En la primera parte se decantó por un Chopin más bien sombrío, abisal, ciclotímico (diríamos hoy) Curiosa y paradójicamente las cuatro obras de la primer ecuador en tonalidad mayor: Nocturno op. 62 nr. 1 en si major, Balada nr.3 en la bemol mayor op.47, Polonesa-Fantasía en la bemol major op.61 e Introducción y rondó en mi bemol major op.16. Hamelin capta perfectamente los vaivenes emocionales, la extrema y delicada sensibilidad del compositor (más delicada ésta que su salud). En la última de la serie, más optimista y más juvenil (basta atisbar su número de opus) desbordó virtuosismo a raudales, virtuosismo y calado. Una ecuación al alcance de pocos. Cuántas veces otros virtuosismos nos dejan fríos y cuántas los excesos expresivos desvirtúan y desfiguran el virtuosismo (“desvirtuosistas” habría que llamarlos).

El pianista de Quebec atesora dos cualidades a menudo inconciliables, que no suelen ir de la mano, antonímicas casi: análisis cartesiano y expresividad. Estamos ante un chopiniano analítico (estructura, vertebración, intríngulis compositivo, armónico, temático, modal y lo que quieran añadirle), sin menoscabo alguno de la carga expresiva.

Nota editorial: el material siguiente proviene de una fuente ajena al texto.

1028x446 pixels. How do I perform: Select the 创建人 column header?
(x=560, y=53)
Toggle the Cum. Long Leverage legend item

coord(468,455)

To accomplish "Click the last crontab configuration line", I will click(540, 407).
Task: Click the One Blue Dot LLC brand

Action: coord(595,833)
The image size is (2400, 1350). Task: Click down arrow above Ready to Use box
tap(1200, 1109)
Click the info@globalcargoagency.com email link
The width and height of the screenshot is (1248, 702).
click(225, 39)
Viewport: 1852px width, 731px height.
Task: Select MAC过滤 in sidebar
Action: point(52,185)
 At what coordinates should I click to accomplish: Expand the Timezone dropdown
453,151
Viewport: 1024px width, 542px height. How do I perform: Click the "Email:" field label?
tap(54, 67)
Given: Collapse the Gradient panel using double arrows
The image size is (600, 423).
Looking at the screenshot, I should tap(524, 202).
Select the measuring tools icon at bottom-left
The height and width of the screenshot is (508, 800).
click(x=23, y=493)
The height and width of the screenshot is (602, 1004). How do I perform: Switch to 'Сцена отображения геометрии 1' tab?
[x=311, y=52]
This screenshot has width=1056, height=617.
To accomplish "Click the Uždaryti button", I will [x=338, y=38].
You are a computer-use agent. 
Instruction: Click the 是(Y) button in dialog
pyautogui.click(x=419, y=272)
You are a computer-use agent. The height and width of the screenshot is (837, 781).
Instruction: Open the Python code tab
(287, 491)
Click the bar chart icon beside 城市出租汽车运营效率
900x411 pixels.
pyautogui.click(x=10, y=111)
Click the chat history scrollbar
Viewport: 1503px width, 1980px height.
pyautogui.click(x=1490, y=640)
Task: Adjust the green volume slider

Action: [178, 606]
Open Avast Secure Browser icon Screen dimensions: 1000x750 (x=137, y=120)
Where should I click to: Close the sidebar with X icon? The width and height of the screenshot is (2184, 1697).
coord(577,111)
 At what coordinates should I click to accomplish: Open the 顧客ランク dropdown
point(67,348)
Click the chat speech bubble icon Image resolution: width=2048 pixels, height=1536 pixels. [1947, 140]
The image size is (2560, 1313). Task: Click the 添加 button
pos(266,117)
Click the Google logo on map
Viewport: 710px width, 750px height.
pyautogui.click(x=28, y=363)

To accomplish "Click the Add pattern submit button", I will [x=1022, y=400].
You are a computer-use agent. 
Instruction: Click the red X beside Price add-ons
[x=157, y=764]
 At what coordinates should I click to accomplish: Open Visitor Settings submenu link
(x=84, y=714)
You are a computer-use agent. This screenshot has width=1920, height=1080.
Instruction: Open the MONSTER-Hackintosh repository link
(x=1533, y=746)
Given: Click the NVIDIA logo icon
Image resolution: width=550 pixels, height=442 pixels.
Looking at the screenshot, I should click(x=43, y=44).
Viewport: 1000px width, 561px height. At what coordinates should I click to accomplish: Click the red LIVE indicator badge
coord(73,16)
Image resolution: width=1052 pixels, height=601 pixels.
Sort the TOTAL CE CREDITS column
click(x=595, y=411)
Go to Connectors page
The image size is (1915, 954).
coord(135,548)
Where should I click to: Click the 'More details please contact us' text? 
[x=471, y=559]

En algunas obras harto conocidas del genio polaco el intérprete se atreve a resaltar otras voces o elementos compositivos que la tradición ha juzgado quizás marginales. Existe una lógica interna, en estas quimeras y estampidas. En el arrebato y en el ímpetu hay orden. Divino y avasallador orden.

En la segunda parte arrancó con las Cuatro Mazurkas op.33, cerrando la tanda con la melancólica y quebradiza, Mazurka en si menor. Inofensiva y grácil, en apariencia, como la mirada fugaz de una niña adolescente. Indeleble también. Así es la mazurka, sin artificios ni rastro de ostentación. Brilló Hamelin con esta danza, acentuando esos repentinos cambios modales y tonales, que, por sí sólos, la convierten en una de las composiciones de mayor deleite doliente de todo el opus chopiniano. Y eso es mucho decir.

En el único pasaje de relativo reposo, que programó Hamelin para la cita valldemossina (el Largo de la sonata número 3 en si menor op.58), alcanzó probablemente la mayor excelencia de la tarde. Ante la ausencia pasajera de aprietos virtuosísticos, el quebequés se sumergió en el magma etéreo del tercer movimiento. Delicioso fluir. A mi parecer el punto álgido de la noche. Hamelin no tenía que exhibir ya más músculo y simplemente se dejó llevar. A esas alturas del encuentro ya nos había demostrado de sobras que ningún achaque o capricho chopiniano, por enrevesado que pudiera parecer, se le resistía. Así que nos sumimos en una profunda ensoñación y esperamos al momento final, a la esperada ovación cerrada.

Sólo tres días después de pisar el santuario chopiniano mallorquín, Hamelin regresaba a la metrópoli donde empezó todo hace un año, tras su deslumbrante segundo puesto en el pasado Concurso Internacional Chopin de Varsovia de 2015. Antes de tomar el avión para el Aeropuerto Internacional Fryderyk Chopin nos brindó de regalo la exultante Polonesa en la mayor.

Magnética constelación sonora la de Richard-Hamelin, a quien, en adelante, vaticinamos, arrebatarán las atestadas metrópolis a los retirados claustros.